NYT hayatta ve ayakta
On yıl önce 2004’te, ABD’nin saygın iletişim okullarından Poynter Institute’un iki hocası Robin Sloan ve Matt Thompson, 9 Mart 2014 tarihinde New York Times’ın (NYT) baskı gazete olmaktan çıkacağını tahmin etmişlerdi!
2000’lerdeki teknolojik gelişmenin hızına ve niteliğine bakarak, baskı gazetenin yok oluşa doğru gittiğini savunuyorlardı. Bir dereceye kadar haklıydılar.
NYT’i, ileri bilgi toplumunun en klas ve klasik gazetecilik örneği olduğu için seçmişlerdi. Bu öngörülerini, izleyeni karamsarlığa düşüren bir video filminde anlattılar.
(http://epic.makingithappen.co.uk/)
Bu uçuk fikre göre, baskı gazetenin yerini EPIC adlı yepyeni bir sistem alacaktı.
EPIC, “Yenilenen Kişisel Haber Üretimi” anlamına: “Evolving Personalized Information Construct”.
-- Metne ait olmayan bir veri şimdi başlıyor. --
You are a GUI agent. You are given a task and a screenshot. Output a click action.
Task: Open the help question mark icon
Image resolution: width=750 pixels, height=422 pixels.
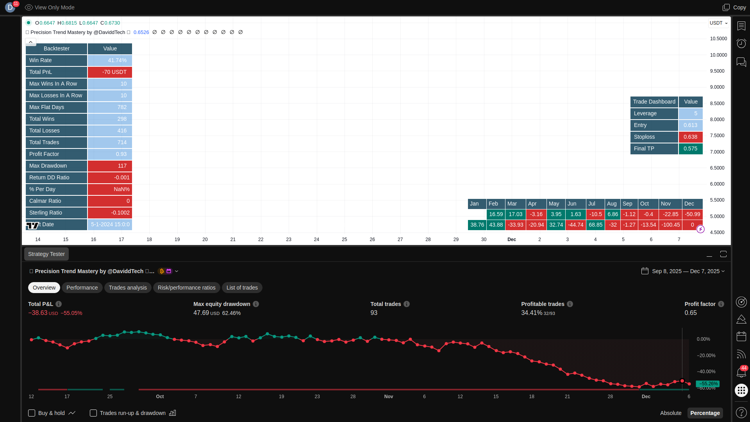(741, 412)
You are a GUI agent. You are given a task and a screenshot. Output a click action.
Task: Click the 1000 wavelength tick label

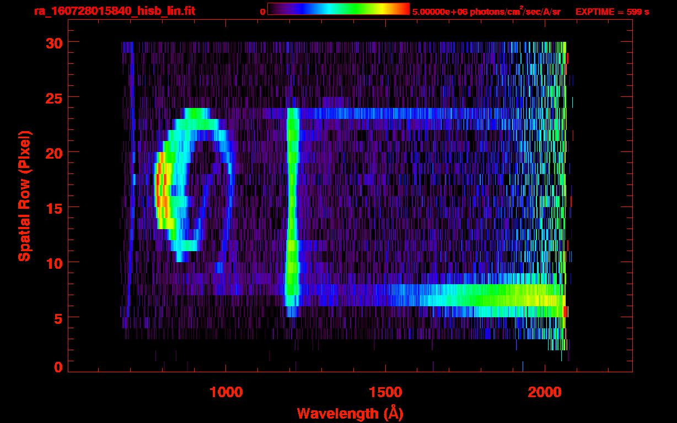pyautogui.click(x=226, y=392)
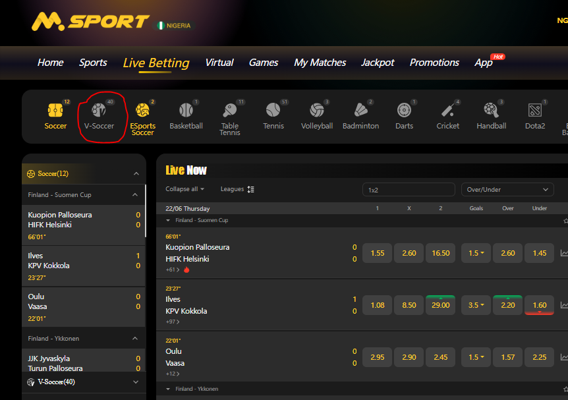
Task: Select the Cricket sport icon
Action: [x=447, y=117]
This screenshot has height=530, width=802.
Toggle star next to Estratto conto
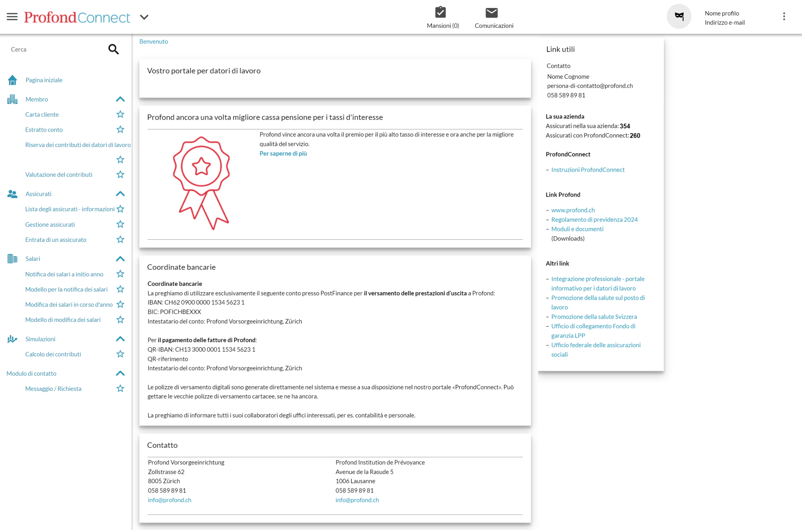coord(120,129)
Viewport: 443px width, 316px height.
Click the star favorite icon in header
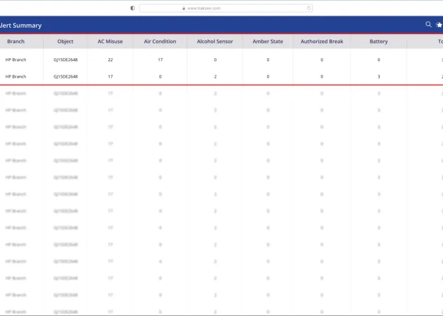click(x=439, y=25)
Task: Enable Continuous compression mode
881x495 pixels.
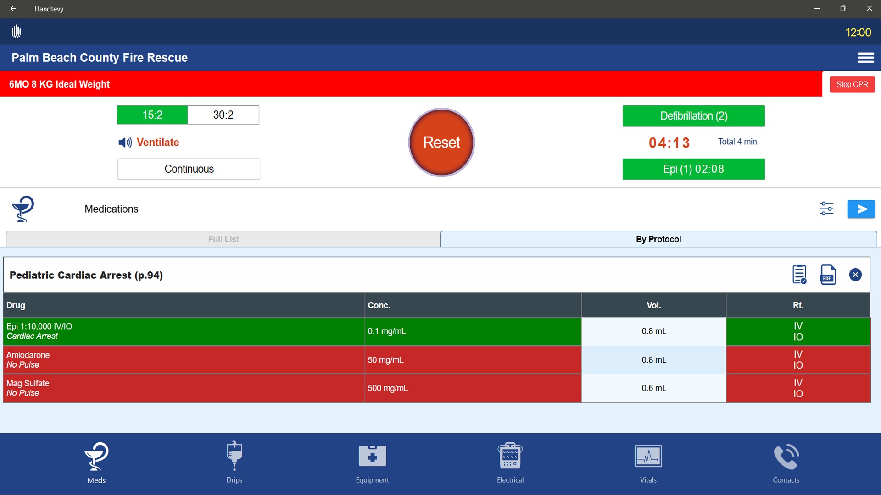Action: click(189, 169)
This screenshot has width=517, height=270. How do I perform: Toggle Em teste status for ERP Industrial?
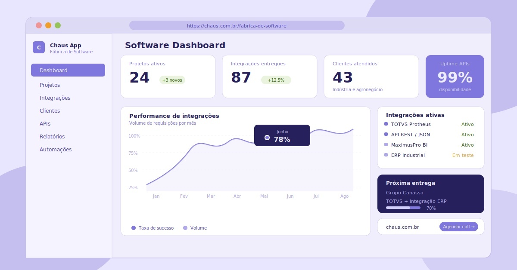[463, 155]
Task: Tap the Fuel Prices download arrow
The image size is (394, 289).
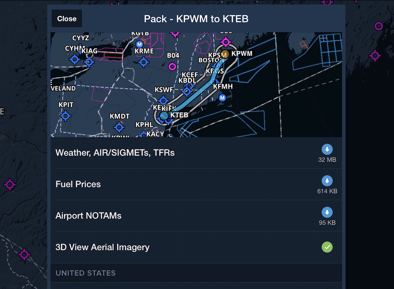Action: 327,181
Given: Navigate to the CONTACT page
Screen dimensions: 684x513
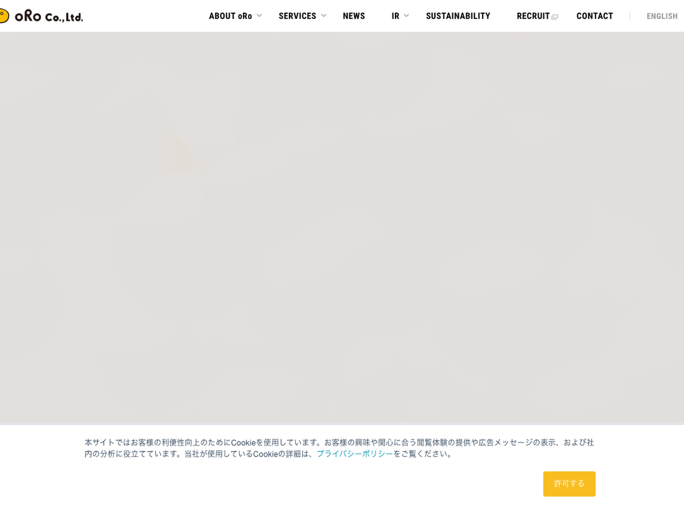Looking at the screenshot, I should click(595, 16).
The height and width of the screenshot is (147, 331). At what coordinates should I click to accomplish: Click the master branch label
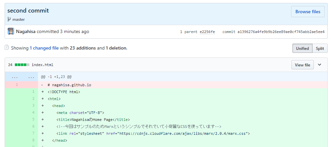pyautogui.click(x=18, y=19)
Haberi, milyarlarca kişiye, sadece ilgilendiği konuda ve biçimde, istediği anda istediği ayrıntıda sunan kişisel bir bilgilendirme sistemiydi bu.
***
Sloan ve Thompson’un “Medya Tarihi Müzesi” adlı senaryosu 1984-2014 döneminde medyanın yolunu şöyle çizdi: 1989: www “icat edildi.” 1994: Amazon, bir e-ticaret sitesinden öte, müşterisini “tanıyan” ve ona önerilerde bulunan bir sistem. 1998: Google. 1999: TiVO. Türkiye’nin tanımadığı bu televizyon sisteminde kullanıcı, isterse reklamları atlıyor, programı ne zaman nasıl izleyeceğine kendisi karar veriyordu. 1999:
Blogger. 2002: Friendster ve Google News. Haber portaline insan eli değmemesi, her haberin algoritmik sıraya sokulması. 2003: Google, Blogger’ı satın aldı. Blog merakı ve furyasının başladığı yıl... Reason Magazine, her bir abonesine, ayrı ayrı, kapağında kendi evinin uydudan çekilmiş fotoğrafı bulunan dergi yolladı (Haziran 2004).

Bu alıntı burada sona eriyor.